May 1, 2022 - Representatives from the coal industry testified in Washington Wednesday about rail service issues that could put a strain on the nation’s power grid.
Coal use saw a resurgence last year, as higher natural gas prices and a stronger economy created more demand for electricity generated from coal.
But coal producers and consumers struggled to take advantage of those favorable conditions because of poor rail service, industry leaders told the Surface Transportation Board.
Coal shipments have been delayed because of lack of train crews, lack of locomotives and cars, and because of mechanical problems, they said.
“We would have run out if we had not curtailed generation at our coal-fired facilities,” said Emily Regis, fuel services manager for Arizona Electric Cooperative.

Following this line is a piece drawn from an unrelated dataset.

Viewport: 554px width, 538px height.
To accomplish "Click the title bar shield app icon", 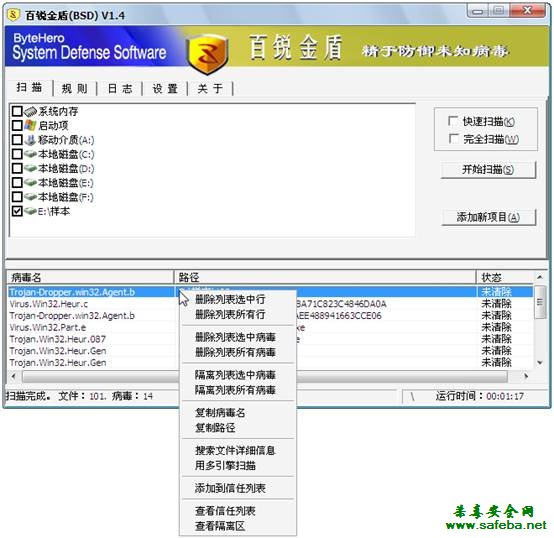I will coord(14,15).
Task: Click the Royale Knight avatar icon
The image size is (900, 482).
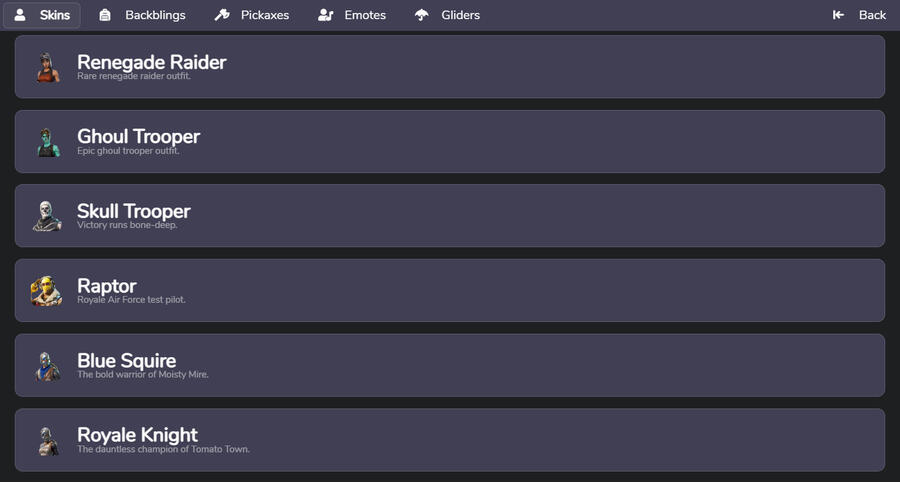Action: [x=47, y=440]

John Ward, executive director of the National Coal Transportation Association, testified that 75% of power plants nationwide have less than 40 days of coal stockpiled. He said 20 % of power plants have less than 10 days of coal on hand.
“Dozens of generating units have been idled or are operating at very low capacity today as utilities attempt to conserve fuel for summer demand that is right around the corner,” he said.
Late last year, coal stockpiles fell to their lowest since 1978, Ward told members of the board.
The summer and winter months are when demand for electricity peaks. The rail service problems have affected other industries as well, including agriculture and manufacturing.
The Surface Transportation Board also heard from railroad labor organizations and executives. It could impose conditions on the railroads to improve service, but it is not yet clear what those might be.
Appalachian Power and Mon Power are among the utilities that have struggled to maintain an adequate supply of coal. CSX and Norfolk Southern are the primary rail companies in Appalachia.
Coal generated 22% of the nation’s electricity in 2021, according to the U.S. Energy Information Administration.